>>>>

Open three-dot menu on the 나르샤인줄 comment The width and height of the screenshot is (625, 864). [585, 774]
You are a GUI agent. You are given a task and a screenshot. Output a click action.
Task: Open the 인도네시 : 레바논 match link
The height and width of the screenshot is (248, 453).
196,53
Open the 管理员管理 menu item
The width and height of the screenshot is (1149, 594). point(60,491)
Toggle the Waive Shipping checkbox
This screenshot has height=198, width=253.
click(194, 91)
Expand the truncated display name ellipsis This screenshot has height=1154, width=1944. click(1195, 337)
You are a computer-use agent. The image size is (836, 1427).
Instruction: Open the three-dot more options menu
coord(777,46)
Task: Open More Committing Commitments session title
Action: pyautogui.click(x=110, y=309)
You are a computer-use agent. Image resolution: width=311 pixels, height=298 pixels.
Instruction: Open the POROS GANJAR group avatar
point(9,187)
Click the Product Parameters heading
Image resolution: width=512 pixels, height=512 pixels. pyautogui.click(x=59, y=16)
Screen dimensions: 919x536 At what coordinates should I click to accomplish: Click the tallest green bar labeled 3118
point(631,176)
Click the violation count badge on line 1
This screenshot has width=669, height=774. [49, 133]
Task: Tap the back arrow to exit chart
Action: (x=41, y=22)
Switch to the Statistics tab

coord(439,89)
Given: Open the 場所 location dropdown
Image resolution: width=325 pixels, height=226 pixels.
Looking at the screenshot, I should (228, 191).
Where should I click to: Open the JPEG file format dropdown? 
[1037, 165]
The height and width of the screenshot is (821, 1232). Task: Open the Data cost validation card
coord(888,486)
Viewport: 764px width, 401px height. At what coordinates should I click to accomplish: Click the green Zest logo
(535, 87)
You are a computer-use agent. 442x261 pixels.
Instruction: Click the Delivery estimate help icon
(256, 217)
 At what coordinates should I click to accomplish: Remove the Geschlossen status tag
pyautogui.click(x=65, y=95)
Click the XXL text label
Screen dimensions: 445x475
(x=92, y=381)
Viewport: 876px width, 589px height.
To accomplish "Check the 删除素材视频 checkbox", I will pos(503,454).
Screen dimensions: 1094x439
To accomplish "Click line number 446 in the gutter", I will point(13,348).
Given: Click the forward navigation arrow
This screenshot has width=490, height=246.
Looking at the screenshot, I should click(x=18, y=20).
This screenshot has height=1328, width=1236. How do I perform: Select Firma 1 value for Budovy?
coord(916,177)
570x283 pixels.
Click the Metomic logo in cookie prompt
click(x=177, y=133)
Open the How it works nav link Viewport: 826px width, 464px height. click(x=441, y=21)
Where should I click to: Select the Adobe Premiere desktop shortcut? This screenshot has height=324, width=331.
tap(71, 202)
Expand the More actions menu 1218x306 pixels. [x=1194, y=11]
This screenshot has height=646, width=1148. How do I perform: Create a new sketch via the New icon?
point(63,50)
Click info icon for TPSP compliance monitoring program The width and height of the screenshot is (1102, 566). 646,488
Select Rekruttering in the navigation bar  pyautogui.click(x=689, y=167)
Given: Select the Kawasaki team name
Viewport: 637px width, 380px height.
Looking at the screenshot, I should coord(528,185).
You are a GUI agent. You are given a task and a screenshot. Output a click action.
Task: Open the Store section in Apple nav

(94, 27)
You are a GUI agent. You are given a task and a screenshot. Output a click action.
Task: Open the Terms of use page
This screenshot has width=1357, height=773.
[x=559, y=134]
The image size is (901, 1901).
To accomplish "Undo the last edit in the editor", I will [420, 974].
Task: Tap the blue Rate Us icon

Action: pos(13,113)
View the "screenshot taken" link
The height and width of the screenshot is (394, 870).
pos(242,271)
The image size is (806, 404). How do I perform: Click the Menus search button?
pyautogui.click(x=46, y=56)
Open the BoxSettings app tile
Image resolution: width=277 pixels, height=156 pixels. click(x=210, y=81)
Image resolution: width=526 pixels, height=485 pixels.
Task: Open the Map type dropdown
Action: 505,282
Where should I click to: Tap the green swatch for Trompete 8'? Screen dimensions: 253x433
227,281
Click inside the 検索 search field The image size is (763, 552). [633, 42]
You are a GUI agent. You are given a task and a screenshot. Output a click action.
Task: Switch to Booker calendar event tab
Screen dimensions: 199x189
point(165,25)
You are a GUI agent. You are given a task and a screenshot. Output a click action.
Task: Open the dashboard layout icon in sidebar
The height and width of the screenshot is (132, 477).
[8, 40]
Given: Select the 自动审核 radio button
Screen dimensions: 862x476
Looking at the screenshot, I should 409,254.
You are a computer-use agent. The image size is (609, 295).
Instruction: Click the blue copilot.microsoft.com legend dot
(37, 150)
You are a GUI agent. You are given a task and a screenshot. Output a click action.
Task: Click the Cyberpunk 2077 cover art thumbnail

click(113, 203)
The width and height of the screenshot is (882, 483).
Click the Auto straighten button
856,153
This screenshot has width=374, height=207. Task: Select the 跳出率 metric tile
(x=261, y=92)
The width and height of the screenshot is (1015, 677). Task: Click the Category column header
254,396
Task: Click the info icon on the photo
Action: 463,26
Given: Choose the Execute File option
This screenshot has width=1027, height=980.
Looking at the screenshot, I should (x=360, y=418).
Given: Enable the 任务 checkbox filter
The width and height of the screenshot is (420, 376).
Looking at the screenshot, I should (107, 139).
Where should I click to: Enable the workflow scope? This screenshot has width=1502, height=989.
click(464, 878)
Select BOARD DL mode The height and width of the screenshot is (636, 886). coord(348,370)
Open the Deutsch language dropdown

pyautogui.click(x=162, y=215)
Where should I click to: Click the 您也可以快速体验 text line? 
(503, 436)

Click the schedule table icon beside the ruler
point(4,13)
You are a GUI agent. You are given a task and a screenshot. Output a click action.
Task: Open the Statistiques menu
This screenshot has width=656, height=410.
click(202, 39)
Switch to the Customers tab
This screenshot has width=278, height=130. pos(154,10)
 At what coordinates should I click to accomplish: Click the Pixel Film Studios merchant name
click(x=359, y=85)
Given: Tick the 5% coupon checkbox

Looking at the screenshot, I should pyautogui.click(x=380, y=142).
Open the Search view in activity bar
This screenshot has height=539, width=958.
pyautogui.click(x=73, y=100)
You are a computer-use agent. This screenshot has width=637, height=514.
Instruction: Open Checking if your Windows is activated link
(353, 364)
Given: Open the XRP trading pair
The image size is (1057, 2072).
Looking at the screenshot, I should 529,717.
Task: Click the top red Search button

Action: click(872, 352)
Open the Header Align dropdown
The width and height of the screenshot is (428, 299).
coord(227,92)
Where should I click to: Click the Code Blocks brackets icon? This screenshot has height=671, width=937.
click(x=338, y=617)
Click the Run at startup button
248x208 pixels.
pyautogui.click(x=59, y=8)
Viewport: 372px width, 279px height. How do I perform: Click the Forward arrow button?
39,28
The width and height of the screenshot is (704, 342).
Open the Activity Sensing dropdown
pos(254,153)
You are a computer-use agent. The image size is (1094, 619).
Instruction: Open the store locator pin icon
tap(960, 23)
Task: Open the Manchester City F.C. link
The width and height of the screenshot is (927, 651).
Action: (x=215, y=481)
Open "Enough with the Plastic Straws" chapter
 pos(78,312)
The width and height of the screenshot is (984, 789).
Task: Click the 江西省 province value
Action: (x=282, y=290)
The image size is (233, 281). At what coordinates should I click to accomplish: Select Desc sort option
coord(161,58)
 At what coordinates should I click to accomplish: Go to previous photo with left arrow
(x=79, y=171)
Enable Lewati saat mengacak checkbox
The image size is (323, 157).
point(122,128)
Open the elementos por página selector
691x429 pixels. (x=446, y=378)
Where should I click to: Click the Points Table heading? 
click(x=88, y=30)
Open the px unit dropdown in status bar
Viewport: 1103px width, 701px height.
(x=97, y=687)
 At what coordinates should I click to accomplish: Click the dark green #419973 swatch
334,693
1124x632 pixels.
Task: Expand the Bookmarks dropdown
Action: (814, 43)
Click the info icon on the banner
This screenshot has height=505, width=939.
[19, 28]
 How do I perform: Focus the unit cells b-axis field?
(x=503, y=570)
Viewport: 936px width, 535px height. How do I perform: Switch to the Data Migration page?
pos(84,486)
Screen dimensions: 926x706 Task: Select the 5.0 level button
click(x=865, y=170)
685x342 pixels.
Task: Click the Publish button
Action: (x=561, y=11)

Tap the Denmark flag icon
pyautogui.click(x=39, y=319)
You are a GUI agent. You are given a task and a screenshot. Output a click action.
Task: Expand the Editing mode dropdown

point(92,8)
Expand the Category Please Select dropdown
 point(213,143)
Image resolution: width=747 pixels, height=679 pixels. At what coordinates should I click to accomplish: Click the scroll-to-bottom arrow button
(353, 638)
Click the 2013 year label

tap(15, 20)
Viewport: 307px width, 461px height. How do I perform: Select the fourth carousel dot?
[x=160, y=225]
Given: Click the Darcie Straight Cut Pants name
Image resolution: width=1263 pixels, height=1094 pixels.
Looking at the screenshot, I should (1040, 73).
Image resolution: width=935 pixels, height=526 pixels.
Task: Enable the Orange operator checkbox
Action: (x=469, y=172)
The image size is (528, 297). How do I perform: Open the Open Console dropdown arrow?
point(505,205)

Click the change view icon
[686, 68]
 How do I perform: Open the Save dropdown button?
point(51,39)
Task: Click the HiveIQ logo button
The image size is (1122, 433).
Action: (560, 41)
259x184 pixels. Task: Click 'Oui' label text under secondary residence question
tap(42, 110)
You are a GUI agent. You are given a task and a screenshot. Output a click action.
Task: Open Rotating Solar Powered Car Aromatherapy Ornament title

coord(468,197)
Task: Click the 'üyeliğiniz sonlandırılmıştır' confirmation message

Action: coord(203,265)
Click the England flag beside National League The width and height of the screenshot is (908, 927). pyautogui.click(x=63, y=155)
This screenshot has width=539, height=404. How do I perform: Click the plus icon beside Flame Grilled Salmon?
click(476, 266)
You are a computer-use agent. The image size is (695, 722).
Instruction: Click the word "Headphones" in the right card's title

<<<<

How to complete this task:
An exact repetition of the material above is required, from its first line through the line holding "Given: Open the 場所 location dropdown", with nothing added.

Answer box:
Open three-dot menu on the 나르샤인줄 comment The width and height of the screenshot is (625, 864). [585, 774]
You are a GUI agent. You are given a task and a screenshot. Output a click action.
Task: Open the 인도네시 : 레바논 match link
The height and width of the screenshot is (248, 453).
196,53
Open the 管理员管理 menu item
The width and height of the screenshot is (1149, 594). point(60,491)
Toggle the Waive Shipping checkbox
This screenshot has height=198, width=253.
click(194, 91)
Expand the truncated display name ellipsis This screenshot has height=1154, width=1944. click(1195, 337)
You are a computer-use agent. The image size is (836, 1427).
Instruction: Open the three-dot more options menu
coord(777,46)
Task: Open More Committing Commitments session title
Action: pyautogui.click(x=110, y=309)
You are a computer-use agent. Image resolution: width=311 pixels, height=298 pixels.
Instruction: Open the POROS GANJAR group avatar
point(9,187)
Click the Product Parameters heading
Image resolution: width=512 pixels, height=512 pixels. pyautogui.click(x=59, y=16)
Screen dimensions: 919x536 At what coordinates should I click to accomplish: Click the tallest green bar labeled 3118
point(631,176)
Click the violation count badge on line 1
This screenshot has width=669, height=774. [49, 133]
Task: Tap the back arrow to exit chart
Action: (x=41, y=22)
Switch to the Statistics tab

coord(439,89)
Given: Open the 場所 location dropdown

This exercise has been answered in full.